● COMPLETE THE FOLLOWING:
1) Transcribe the blog excerpt from "2. Post more" up to and including "tell a joke.".
2) According to the blog excerpt, which contest does the writer cite as motivation to post more creative works?

● PROVIDED PASSAGE:
- - -
Besides, considering teenage impulsiveness combined with superpowers, I'm surprised this sort of thing hasn't happened more often.

It's actually really promising too. Osiris as he was before could never truly be more than an enthusiastic anti-hero type in the vein of Adam himself. A largely moral character but not one that follows conventional heroic mores and is willing to occasionally step over the line as needed. The trauma from this experience could set Osiris up as a truly heroic character though. One who understands that the ends NEVER justify the means.

Besides, if any comparison is valid, it isn't to Max Lord. It's to Superboy Prime. Both were portrayed as largely innocent kids before getting caught up in the heat of battle, underestimating their own power with tragic consequences.

The contrast is what's key though. Superboy Prime's first kill was accidental but he didn't stop. He kept killing and maiming and blaming everyone else for his failure. Osiris, on the other hand, made a tragic mistake and STOPPED. He's clearly horrified by what happened. He's not trying to blame someone else.

I think this was a necessary point in the poor kid's evolution. And it's the first time I've ever had an inkling of hope that the character might be allowed to survive and remain active after 52. I found him amusing before hand, but this is the very first time I've truly found him intriguing. He's finally being tested.

I want the next issue of 52. I want it NOW. I want to see the fall-out from this. I want to see what he does next. Besides. He has a crocodile. And that's just cool!

(Besides. Anyone who didn't see some sort of fall headed for a character named Osiris really ought to have their heads examined. Just sayin'. :-))

Monday, January 01, 2007

New Years Resolutions for PFP

Well! It's the new year! Which means it's time for blog-related resolutions! I didn't do it last year, because, to be honest, I wasn't sure how long I'd keep up with it before I'd run out of crap to say.

Apparently I've got a LOT of crap to say.

So anyway, as it looks like I'm in for the long haul...resolutions ho!


1. Post at least once every day (barring unforeseen circumstances).

I actually managed this last year, so I'm pretty confident I can keep up with it. I'm not promising quality though.

2. Post more critical/analytical essays.

I think I've been slipping lately. I'm hoping that now that work has calmed down again I'll be able to get my ass in gear.

I do have a Kilowog and Guy post floating somewhere in my head that I'd really like to yank out.

3. Learn to tell a joke.

This is an embarrassing thing to admit, but I can NOT be intentionally funny. Seriously. Or rather, sometimes I can, but it's something like shooting darts with my eyes closed. The jokes hit sporadically.

4. Post more creative works.

Excerpts maybe. I don't know. I'm terribly shy when it comes to unfinished stuff. Still, I got to build up courage somewhere, huh?

At least Sims's thirty-second recap contest is good motivation to try! I've already got two panels!

5. Read more older comic series.

I like reading older series when I can track down issues, so this shouldn't be too hard. Just because I'm a relative newbie comic fan doesn't mean I have to blog like one. :-P

6. Read at least one indy comic.

And any sent to me for review probably shouldn't count. This is going to be harder actually. I'm very picky about comics and genres that I like. Still, I probably should branch out from standard superhero fare once in a while.

7. Blog more about manga.

I'm not a huge manga fan NOW, but for a good decade, I was hunting tankoban and those phone book-type catalogues with the best of them. There are a lot of series I still enjoy and could have fun talking about. And ranting is always fun too.

8. Make a complete one-eighty on a character I hate.

Hey, it worked for Nightwing and Jade this past year. I like being able to suddenly appreciate characters I initially couldn't stand. I always feel like I've gained a new perspective.

9. I will finally sit down and watch that damned Nick Fury movie! And blog!

Because it must be done.

10. I will finally FINISH TAGGING MY DAMN POSTS. And reply to all the comments I've been neglecting.
- - -
● STORED DATA:
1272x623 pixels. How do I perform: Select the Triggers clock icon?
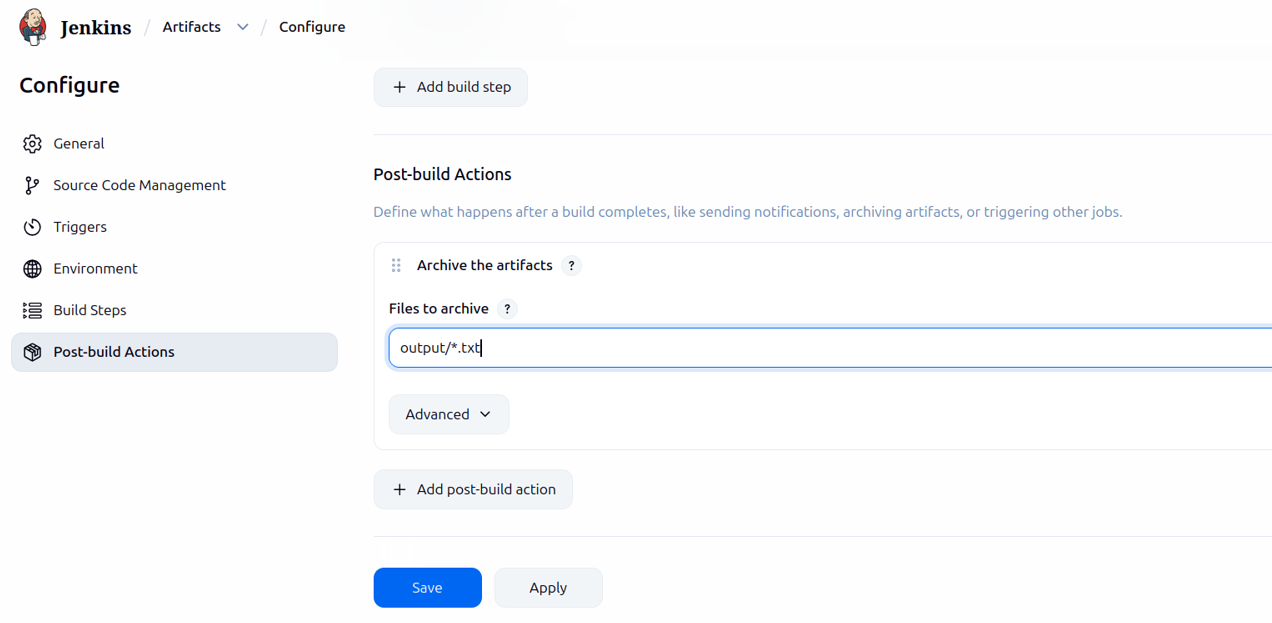31,227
- - -
● SOLUTIONS BY TASK:
1)
2. Post more critical/analytical essays.

I think I've been slipping lately. I'm hoping that now that work has calmed down again I'll be able to get my ass in gear.

I do have a Kilowog and Guy post floating somewhere in my head that I'd really like to yank out.

3. Learn to tell a joke.

2) Sims's thirty-second recap contest.